The research is based upon clinical findings from patients in Singapore, Australia and the United Kingdom and represents the largest genomic analysis of gastric cancers to date. The new system classifies gastric cancers by the signaling pathways the tumors use to grow and spread, as opposed to the more traditional approach that describes them by cell type or structure.

The findings, appearing online in the Public Library of Science journal PLoS Genetics, come from a group of scientists at the Duke–National University of Singapore Graduate Medical School in Singapore.

"We identified three oncogenic pathways that were activated in over 70 percent of the gastric tumors we examined," said lead author Chia Huey Ooi, PhD, Research Fellow in the Duke-NUS Graduate Medical School. "We also found that combinations of these pathways are significantly related to patient survival."

Stomach cancer is notoriously resistant to chemotherapy and newer biologic-based therapies have not proven very effective. With current treatments, less than a quarter of patients live longer than five years after surgery.

Study authors say the new classification system offers physicians the opportunity to stratify patients according to their tumors' pathway profiles and then apply the treatment that is designed to interrupt the signals those pathways use.

"These findings may give us the first way to truly offer our gastric cancer patients personalized medicine," says Patrick Tan, MD, PhD, the senior author of the study and a member of the Duke-NUS Graduate Medical School and the Genome Institute of Singapore.

Investigators obtained 301 gastric tumors from three independent patient groups. They used computational methods to map the activation levels of 11 different cell signaling pathways already known to be active in the development of gastric cancer. They found that three pathways – primary drivers of cell growth and death (NF-kappaB, Wnt/β-catenin and proliferation/stem cell) were deregulated in most of the tumors.

The researchers found that stratifying patients by single pathways did not predict outcomes, but stratifying them by combinations of pathways did.

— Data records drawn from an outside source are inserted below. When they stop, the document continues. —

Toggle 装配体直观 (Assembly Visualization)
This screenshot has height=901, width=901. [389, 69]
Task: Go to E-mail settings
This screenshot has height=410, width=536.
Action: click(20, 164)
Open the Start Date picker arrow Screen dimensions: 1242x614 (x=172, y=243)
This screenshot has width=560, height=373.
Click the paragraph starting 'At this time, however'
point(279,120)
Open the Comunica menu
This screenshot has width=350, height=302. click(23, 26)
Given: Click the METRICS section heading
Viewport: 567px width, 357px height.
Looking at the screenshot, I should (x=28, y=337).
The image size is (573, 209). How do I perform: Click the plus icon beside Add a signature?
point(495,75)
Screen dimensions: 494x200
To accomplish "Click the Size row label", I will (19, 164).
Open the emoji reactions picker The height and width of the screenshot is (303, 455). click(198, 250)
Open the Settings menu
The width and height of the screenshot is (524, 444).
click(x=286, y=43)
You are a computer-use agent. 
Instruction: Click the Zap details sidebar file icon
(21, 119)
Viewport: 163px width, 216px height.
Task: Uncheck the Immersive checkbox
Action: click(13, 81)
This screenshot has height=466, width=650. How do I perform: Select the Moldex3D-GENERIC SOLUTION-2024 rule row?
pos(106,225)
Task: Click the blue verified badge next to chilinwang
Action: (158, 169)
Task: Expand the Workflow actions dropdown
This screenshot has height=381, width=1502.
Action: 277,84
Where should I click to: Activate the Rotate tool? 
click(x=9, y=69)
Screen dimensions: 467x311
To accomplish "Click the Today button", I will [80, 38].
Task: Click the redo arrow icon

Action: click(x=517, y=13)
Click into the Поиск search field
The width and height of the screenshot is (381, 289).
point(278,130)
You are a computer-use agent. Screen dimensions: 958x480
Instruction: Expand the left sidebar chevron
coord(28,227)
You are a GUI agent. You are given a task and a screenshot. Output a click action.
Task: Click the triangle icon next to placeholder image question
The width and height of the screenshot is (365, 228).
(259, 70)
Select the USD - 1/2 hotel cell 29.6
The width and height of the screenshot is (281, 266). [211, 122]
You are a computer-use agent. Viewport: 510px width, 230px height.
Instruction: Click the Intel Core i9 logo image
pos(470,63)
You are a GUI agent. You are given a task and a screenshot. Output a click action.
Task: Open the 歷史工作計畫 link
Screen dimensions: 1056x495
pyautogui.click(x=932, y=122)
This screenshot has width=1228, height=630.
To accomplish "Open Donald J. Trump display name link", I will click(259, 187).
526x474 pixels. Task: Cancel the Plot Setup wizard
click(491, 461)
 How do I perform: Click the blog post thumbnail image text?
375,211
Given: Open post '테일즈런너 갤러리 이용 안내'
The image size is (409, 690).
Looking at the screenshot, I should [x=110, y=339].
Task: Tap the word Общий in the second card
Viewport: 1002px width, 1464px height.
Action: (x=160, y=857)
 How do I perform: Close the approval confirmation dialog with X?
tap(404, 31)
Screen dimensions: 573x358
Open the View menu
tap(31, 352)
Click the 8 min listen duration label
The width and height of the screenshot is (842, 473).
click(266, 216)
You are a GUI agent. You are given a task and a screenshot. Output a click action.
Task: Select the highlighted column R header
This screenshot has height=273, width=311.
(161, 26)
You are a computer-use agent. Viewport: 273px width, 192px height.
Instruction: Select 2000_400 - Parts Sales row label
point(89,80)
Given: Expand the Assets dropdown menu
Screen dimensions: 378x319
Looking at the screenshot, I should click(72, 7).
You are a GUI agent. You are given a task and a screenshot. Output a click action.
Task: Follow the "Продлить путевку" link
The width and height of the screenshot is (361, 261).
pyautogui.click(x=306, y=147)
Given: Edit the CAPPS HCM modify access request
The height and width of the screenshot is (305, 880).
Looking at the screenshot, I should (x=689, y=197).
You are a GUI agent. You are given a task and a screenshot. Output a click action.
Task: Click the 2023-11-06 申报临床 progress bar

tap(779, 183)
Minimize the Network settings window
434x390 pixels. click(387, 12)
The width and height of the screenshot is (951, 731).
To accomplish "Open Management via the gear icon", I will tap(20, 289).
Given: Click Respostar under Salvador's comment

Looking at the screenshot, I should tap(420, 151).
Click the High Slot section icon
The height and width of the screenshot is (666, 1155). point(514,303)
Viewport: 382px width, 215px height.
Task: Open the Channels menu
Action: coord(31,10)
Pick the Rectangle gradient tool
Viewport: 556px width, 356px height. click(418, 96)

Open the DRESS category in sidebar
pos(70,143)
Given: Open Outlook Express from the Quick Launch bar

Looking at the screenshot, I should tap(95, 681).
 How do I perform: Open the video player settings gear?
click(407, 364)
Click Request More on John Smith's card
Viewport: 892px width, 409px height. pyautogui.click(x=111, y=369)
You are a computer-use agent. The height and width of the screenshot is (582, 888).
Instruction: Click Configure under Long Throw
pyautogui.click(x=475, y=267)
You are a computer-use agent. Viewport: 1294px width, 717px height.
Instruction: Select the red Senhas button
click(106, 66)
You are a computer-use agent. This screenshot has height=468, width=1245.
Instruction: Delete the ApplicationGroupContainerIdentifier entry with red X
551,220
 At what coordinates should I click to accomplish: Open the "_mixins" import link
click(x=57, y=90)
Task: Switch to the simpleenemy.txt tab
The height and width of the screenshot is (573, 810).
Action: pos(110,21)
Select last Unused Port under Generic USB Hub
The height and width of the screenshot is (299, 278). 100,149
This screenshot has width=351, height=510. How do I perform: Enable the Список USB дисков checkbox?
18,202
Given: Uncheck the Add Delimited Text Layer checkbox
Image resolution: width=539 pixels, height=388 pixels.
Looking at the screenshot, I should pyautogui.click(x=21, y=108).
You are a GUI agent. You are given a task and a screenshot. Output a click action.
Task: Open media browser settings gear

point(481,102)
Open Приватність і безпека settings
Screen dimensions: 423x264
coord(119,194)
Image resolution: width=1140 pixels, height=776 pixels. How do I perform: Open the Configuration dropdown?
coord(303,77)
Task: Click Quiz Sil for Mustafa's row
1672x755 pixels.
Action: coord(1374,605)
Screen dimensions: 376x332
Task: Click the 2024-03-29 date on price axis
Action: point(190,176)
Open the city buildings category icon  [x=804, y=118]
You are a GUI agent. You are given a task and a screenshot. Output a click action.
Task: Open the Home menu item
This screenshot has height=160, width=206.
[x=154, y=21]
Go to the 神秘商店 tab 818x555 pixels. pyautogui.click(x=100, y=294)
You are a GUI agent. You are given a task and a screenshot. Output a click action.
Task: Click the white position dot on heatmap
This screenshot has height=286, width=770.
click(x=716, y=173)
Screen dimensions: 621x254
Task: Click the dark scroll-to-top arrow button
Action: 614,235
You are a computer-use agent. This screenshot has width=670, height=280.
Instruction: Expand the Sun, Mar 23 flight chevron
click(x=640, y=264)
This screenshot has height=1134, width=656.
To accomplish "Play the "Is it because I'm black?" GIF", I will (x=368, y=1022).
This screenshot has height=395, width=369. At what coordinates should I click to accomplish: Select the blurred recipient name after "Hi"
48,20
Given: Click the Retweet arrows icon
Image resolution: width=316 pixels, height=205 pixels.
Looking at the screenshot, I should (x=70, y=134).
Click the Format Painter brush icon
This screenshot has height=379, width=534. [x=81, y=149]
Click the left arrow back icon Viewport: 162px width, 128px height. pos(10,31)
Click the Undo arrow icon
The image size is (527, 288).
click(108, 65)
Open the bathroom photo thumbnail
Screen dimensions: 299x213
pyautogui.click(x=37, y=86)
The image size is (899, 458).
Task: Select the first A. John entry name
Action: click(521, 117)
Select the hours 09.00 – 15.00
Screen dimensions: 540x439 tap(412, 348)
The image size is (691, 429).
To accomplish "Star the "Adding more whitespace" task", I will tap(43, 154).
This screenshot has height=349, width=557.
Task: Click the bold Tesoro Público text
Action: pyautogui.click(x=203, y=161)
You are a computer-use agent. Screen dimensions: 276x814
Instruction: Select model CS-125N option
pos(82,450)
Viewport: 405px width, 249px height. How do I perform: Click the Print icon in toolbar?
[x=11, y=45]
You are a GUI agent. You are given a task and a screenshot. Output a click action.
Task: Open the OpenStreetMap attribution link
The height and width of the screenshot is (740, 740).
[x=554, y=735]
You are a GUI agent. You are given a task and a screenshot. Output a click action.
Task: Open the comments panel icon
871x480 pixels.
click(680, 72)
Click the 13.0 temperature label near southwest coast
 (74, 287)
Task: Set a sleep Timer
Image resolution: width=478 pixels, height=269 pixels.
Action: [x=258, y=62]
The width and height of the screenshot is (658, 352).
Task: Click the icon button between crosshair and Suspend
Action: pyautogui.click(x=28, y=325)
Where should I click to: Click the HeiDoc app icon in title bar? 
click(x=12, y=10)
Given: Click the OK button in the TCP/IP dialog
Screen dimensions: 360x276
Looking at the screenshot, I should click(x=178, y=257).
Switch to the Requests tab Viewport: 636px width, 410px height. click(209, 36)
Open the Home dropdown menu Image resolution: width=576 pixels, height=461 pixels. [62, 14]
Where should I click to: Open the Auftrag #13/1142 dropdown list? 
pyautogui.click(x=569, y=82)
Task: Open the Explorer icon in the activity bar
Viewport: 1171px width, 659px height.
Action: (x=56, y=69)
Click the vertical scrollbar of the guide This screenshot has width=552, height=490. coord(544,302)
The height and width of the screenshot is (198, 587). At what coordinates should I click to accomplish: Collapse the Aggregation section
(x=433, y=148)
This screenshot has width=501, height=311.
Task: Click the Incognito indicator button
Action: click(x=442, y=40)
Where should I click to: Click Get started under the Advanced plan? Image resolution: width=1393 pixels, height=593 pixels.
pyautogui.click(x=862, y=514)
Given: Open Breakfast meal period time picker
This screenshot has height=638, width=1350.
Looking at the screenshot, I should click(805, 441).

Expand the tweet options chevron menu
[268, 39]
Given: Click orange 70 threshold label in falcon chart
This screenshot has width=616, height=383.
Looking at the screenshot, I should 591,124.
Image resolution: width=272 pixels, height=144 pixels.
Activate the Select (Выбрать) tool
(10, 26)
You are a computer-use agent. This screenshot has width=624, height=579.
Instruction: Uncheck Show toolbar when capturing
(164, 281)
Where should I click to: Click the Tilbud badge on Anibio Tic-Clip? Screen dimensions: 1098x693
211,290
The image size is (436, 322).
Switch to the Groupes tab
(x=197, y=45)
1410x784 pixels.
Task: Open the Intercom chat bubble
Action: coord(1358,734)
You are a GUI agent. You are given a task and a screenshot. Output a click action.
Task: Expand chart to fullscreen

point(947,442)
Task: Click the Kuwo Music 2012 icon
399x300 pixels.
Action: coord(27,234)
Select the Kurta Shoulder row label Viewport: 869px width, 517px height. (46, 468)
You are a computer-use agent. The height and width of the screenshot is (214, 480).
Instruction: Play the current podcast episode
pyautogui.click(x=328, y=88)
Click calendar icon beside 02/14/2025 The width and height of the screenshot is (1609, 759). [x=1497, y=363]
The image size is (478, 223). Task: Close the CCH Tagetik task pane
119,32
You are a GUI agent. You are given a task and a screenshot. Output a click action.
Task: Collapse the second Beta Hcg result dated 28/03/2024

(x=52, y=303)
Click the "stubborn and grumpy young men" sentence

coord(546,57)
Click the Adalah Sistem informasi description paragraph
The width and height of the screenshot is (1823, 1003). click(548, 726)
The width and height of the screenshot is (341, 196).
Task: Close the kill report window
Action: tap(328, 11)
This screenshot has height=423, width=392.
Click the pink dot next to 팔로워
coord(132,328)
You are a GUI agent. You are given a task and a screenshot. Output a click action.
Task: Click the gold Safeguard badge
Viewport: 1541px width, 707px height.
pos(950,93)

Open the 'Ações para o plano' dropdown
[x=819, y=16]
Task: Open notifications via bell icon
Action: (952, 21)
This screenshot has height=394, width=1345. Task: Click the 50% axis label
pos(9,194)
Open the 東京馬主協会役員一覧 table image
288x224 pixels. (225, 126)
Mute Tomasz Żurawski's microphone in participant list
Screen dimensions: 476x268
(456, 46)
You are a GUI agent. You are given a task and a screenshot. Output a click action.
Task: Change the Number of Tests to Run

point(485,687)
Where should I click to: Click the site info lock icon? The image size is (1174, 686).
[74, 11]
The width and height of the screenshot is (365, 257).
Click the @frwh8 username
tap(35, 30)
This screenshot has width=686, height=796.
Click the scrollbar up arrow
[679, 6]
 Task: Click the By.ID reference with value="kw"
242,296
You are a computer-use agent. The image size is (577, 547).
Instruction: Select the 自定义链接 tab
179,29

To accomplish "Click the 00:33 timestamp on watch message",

"We feel that the ability to perform 'high-throughput pathway profiling' opens up a number of interesting possibilities, says Tan, who is also a member of the Institute of Genome Sciences & Policy at Duke University Medical Center. "It suggests that pathway combinations, rather than single pathways alone, may play a more critical role in influencing tumor behavior. We feel our findings that the NF-kappaB pathway may be especially important, because this pathway has been understudied in gastric cancer. Finally, our methods could certainly be used to study pathway profiles in other cancers, which could lead to new insight into tumor behavior and outcomes."